The interpretation that leads to a rational answer is the one where $x=24$ cm, $H-h=10$ cm, and $L_1=26$ cm. This means the string is attached to the wall at 20 cm, and to the pulley (on B) at 10 cm, with a horizontal distance of 24 cm. The remaining string length is $L_2 = 35 - 26 = 9$ cm. If the string from the pulley goes horizontally to A (at 10 cm height), then this is consistent. Then $\sin\theta = 5/13$ and $\cos\theta = 12/13$ . The horizontal force on the system is $F_H = T(1+\cos\theta) = T(1+12/13) = T(25/13)$ . The normal force on the system is $N_{total} = (m_A+m_B)g - T\sin\theta = 40 - T(5/13)$ . $\mu_s = \frac{T(25/13)}{40 - T(5/13)}$ . If $T = 520/33$ N (derived from assuming $\mu_s=3/7$ with the other interpretation), this value of $T$ is arbitrary here.

Let's assume the problem intends for the setup where the string pulls the system horizontally, and the vertical forces on the system from the string cancel out. This means $T\sin\theta_1 = T\sin\theta_2$ (if there are two segments). If $\theta_1 = \theta_2$ , then $L_1=L_2=17.5$ cm. $x = \sqrt{17.5^2-10^2} = \sqrt{206.25}$ . Still not rational.

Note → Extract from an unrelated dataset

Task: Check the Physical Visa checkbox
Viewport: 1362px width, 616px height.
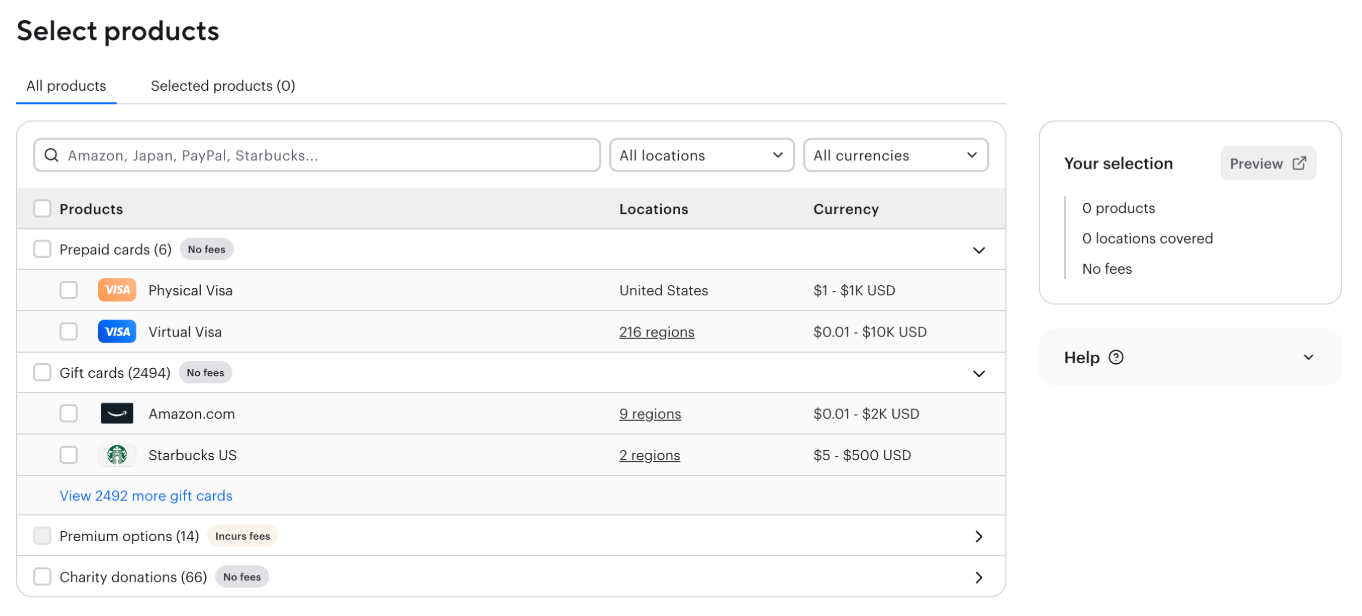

Given the options, and the ambiguity, the problem likely relies on a specific geometry or a common simplification that is not fully detailed. The most common interpretation for such problems leading to rational answers is often based on Pythagorean triples for string lengths. If we assume $x=24$ cm, and the vertical drop is 10 cm, then $L_1=26$ cm. This leads to $\sin\theta=5/13$ and $\cos\theta=12/13$ . If the string pulls the system horizontally, and the normal force is simply $Mg=40$ N (implying vertical components of tension cancel out, or are negligible). Then $\mu_s = F_H / 40$ . If $F_H = T\cos\theta$ (string directly to B). Then $\mu_s = T(12/13)/40$ . Still depends on $T$ .

This problem is poorly formulated. However, if forced to pick an answer from the options, and considering typical exam problem patterns, the value of $\frac{3}{7}$ might arise from a specific combination of forces or a simplified model. Without further clarification from the problem setter or a standard convention for this exact ambiguous setup, a definitive derivation is challenging.